This weekend Bryan and I are at a DNow and have been so encouraged. Abby is spending the weekend with the Cirlot's and is getting lots of grandparent time, and we are getting to see God work in the lives of students and adults here in Bolton, MS. God is so faithful.
Don't get me wrong. We have more healing to go, but we can feel your prayers. We have been so surrounded by the peace of Christ, and God is filling our hearts with joy over the anticipation of what's to come. Crazy enough, I am even finding joy from being found worthy to suffer for His name. It doesn't really make sense I know, but something about going through the fire these past few weeks has made me love Jesus even more.

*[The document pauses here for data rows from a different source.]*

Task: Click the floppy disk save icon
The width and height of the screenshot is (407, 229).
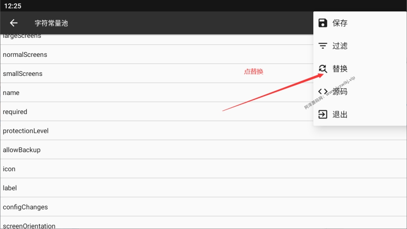Action: pos(323,23)
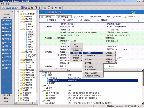
Task: Select 应用阻断 in the submenu
Action: click(x=109, y=53)
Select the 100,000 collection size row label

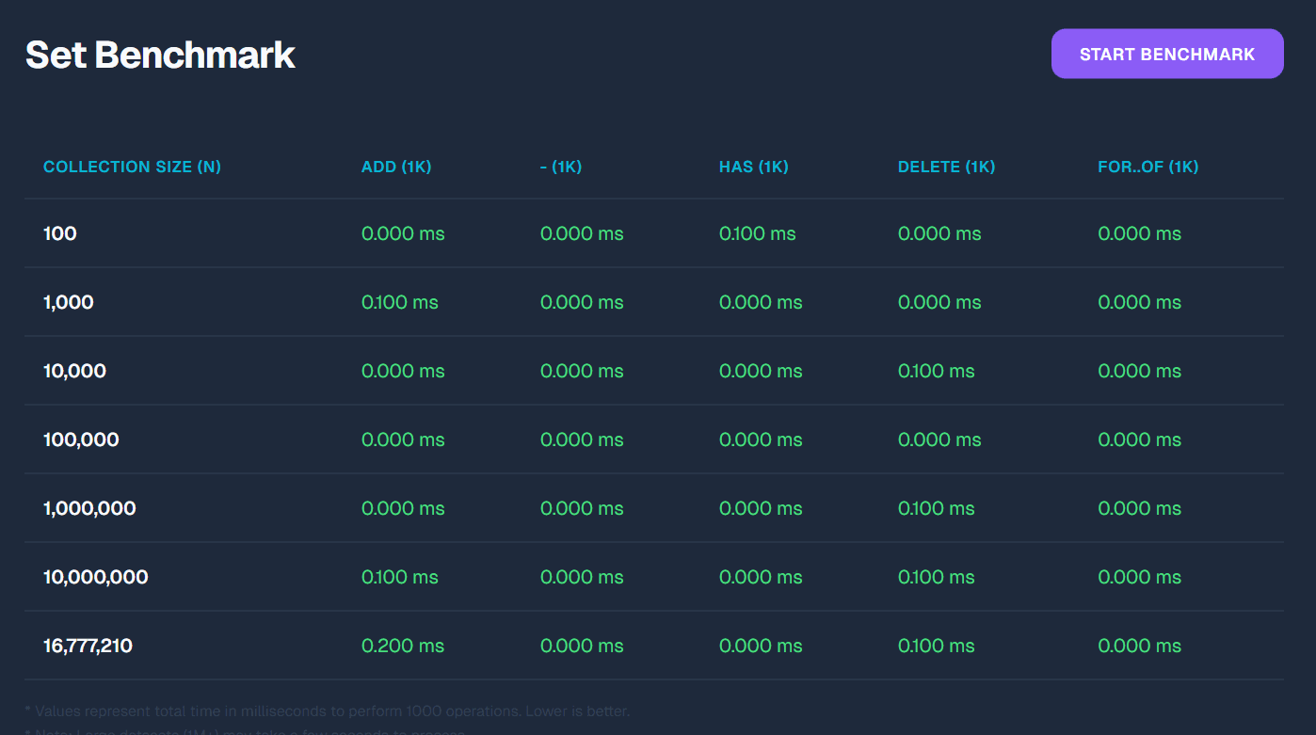point(81,439)
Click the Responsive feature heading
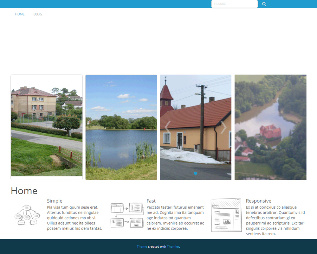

Through this experience, God purged me from the idol of security. I know it is a good thing to be wise and to be prepared for the future, but for me, it had become a demigod. I hadn't even realized it until now. Jesus is worth everything. For the Gospel to reach the lost in Gautier, it is more important than my house, my dreams, and my financial security. It is worth everything.
Tonight, with a thankful heart, I am grateful that God has walked us through the valley, because in the end I have found, Jesus really is enough again. Now that we have lost everything that once seemed important, I'm not afraid anymore. I'm finally free.
Peter began to say to him, “See, we have left everything and followed you.”
Jesus said, “Truly, I say to you, there is no one who has left house or brothers or sisters or mother or father or children or lands, for my sake and for the gospel, who will not receive a hundredfold now in this time, houses and brothers and sisters and mothers and children and lands, with persecutions, and in the age to come eternal life. But many who are first will be last, and the last first.”